Year by year, month by month, the plight of our fragmentary and precarious civilization becomes more
serious. Fascism abroad grows more bold and ruthless in its foreign ventures, more tyrannical toward its
own citizens, more barbarian in its contempt for the life of the mind. Even in our own country we have
reason to fear a tendency toward militarization and the curtailment of civil liberty. Moreover, while the
decades pass, no resolute step is taken to alleviate the injustice of our social order. Our outworn
economic system dooms millions to frustration.
In these conditions it is difficult for writers to pursue their calling at once with courage and with balanced
judgment. Some merely shrug their shoulders and withdraw from the central struggle of our age. These,
with their minds closed against the world's most vital issues, inevitably produce works which not only
have no depth of significance for their contemporaries but also are subtly insincere. For these writers
must consciously or unconsciously contrive to persuade themselves either that the crisis in human affairs
does not exist, or that it is less important than their own work, or that it is anyhow not their business. But
the crisis does exist, is of supreme importance, and concerns us all. Can anyone who is at all intelligent
and informed hold the contrary without self-deception?
******
→ ACTIVITY A
From the listing, copy verbatim the lines from the one containing "Find the location of a particular element. This" through the one containing "row-label: Размер датчика is", including both of those lines.
The passage and the listing come from separate, unrelated sources.

Dataset entries:
******
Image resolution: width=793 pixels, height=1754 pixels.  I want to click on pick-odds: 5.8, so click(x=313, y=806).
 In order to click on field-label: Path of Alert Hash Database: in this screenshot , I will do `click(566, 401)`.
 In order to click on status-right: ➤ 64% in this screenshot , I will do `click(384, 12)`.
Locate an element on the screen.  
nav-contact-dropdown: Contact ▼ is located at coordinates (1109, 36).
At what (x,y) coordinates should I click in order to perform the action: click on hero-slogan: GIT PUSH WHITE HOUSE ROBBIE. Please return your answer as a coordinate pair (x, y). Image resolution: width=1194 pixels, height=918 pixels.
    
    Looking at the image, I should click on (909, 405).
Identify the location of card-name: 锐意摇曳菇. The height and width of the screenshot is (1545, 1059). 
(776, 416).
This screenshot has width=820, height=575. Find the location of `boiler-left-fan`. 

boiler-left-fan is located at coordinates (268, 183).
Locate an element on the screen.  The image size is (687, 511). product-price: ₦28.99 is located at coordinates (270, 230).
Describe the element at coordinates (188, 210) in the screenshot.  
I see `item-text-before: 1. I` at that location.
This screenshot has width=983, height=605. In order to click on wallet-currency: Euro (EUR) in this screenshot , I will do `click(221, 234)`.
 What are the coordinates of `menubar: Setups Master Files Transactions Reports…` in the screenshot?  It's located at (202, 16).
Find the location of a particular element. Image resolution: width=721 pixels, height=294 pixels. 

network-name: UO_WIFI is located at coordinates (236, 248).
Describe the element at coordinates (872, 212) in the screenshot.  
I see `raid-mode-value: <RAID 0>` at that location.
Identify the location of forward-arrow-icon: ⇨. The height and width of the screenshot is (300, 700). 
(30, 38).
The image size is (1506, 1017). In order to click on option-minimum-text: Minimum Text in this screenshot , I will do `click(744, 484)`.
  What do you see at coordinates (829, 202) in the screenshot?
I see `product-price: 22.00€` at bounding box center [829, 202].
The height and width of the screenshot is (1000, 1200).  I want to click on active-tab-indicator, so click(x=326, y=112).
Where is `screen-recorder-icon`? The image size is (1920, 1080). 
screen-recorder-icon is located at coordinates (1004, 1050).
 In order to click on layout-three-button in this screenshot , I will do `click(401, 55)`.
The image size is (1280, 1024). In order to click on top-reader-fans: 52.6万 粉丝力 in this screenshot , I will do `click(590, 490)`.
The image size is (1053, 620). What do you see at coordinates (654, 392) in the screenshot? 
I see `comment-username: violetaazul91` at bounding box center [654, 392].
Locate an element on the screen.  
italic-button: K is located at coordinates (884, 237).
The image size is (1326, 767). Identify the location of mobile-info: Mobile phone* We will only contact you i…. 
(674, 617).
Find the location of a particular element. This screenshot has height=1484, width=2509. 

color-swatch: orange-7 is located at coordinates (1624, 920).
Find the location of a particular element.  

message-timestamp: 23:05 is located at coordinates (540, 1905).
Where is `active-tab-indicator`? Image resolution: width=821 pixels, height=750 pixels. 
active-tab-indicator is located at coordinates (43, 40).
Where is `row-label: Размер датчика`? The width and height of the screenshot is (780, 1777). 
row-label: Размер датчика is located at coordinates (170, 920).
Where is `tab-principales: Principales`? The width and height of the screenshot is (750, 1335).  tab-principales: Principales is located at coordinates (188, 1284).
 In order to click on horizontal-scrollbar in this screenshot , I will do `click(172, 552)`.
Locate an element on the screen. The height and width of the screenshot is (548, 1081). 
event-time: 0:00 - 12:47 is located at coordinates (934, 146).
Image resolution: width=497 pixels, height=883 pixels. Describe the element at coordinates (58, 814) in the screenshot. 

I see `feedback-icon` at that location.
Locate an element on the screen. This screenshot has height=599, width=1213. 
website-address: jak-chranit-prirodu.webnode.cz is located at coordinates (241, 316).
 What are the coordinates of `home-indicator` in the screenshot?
******
→ ACTIVITY B
According to the passage, what does the outworn economic system doom millions to?

→ RESPONSE AREA A
Find the location of a particular element. This screenshot has height=1484, width=2509. 

color-swatch: orange-7 is located at coordinates (1624, 920).
Find the location of a particular element.  

message-timestamp: 23:05 is located at coordinates (540, 1905).
Where is `active-tab-indicator`? Image resolution: width=821 pixels, height=750 pixels. 
active-tab-indicator is located at coordinates (43, 40).
Where is `row-label: Размер датчика`? The width and height of the screenshot is (780, 1777). 
row-label: Размер датчика is located at coordinates (170, 920).

→ RESPONSE AREA B
Frustration.